Everything from the line with "This screenshot has height=493, width=796." down to the line with "Task: Switch to the Tracciati tab" below must be printed exactly, those two lines included. Exclude pictures.

Dataset records
###
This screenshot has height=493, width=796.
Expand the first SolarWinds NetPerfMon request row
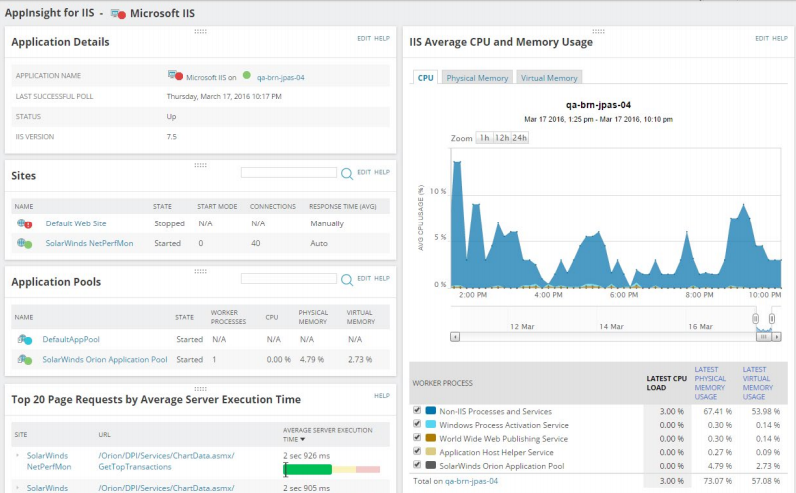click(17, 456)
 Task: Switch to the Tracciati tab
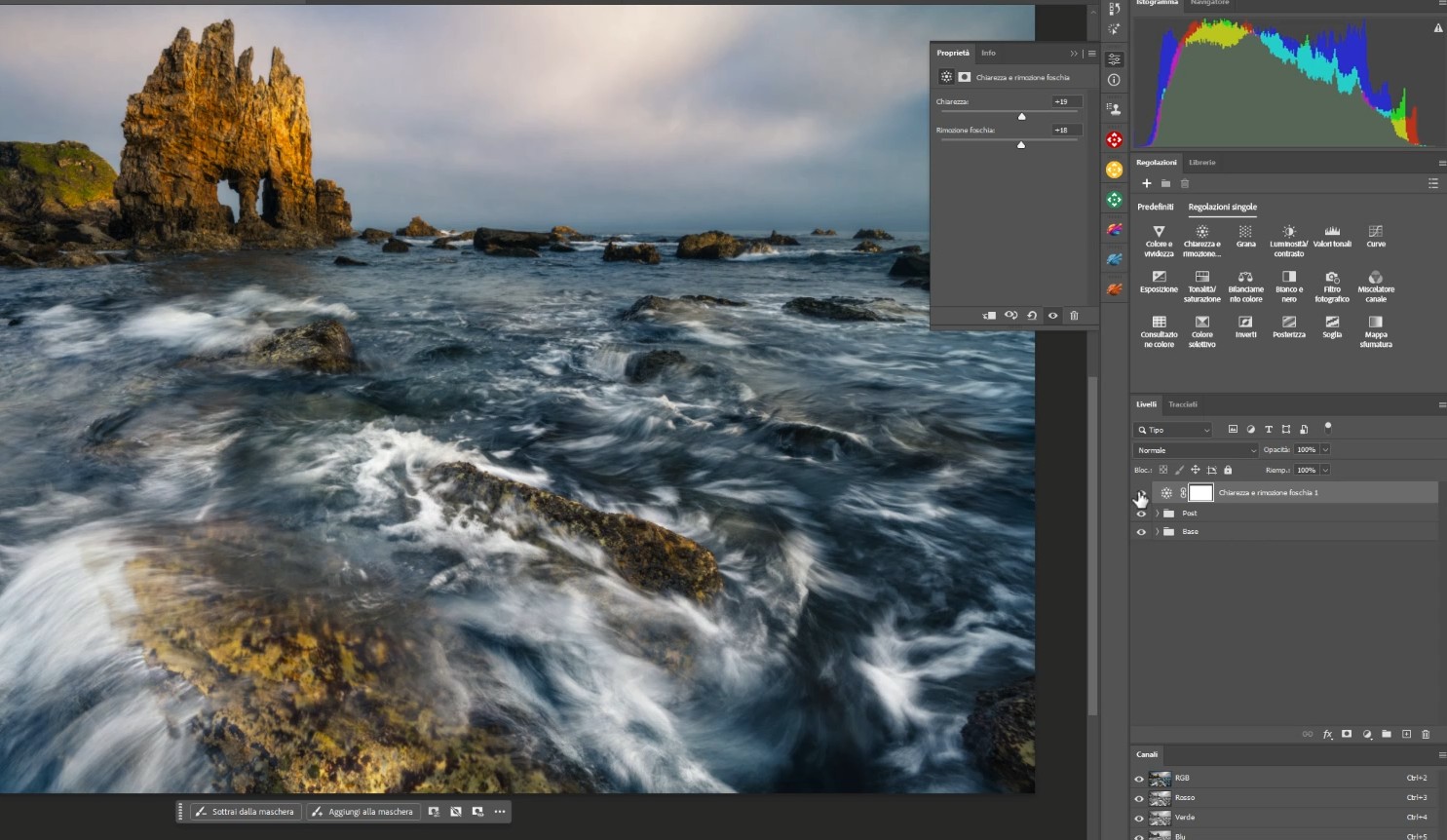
###
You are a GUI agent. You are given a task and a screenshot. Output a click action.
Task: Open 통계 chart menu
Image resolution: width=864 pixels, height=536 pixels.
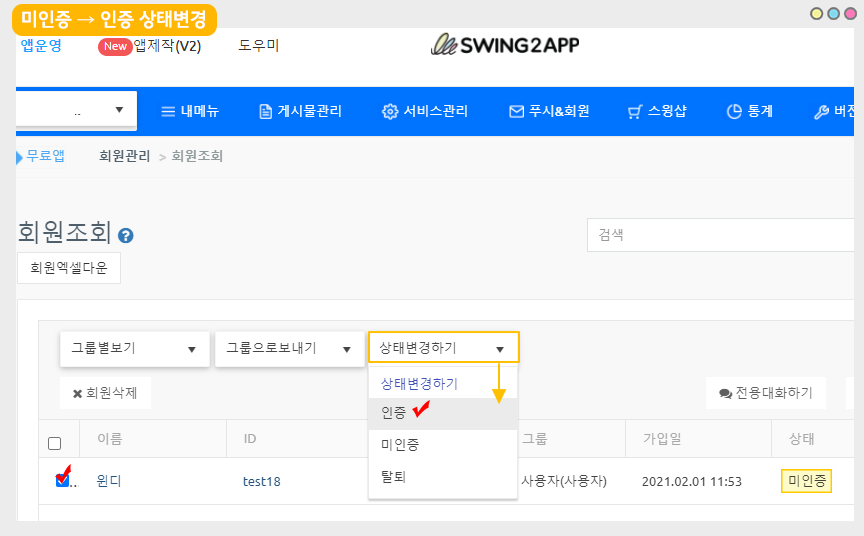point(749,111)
###
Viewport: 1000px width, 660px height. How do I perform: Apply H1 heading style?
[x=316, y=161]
###
Exercise solution
This screenshot has height=493, width=796.
Expand the first SolarWinds NetPerfMon request row
click(17, 456)
 Task: Switch to the Tracciati tab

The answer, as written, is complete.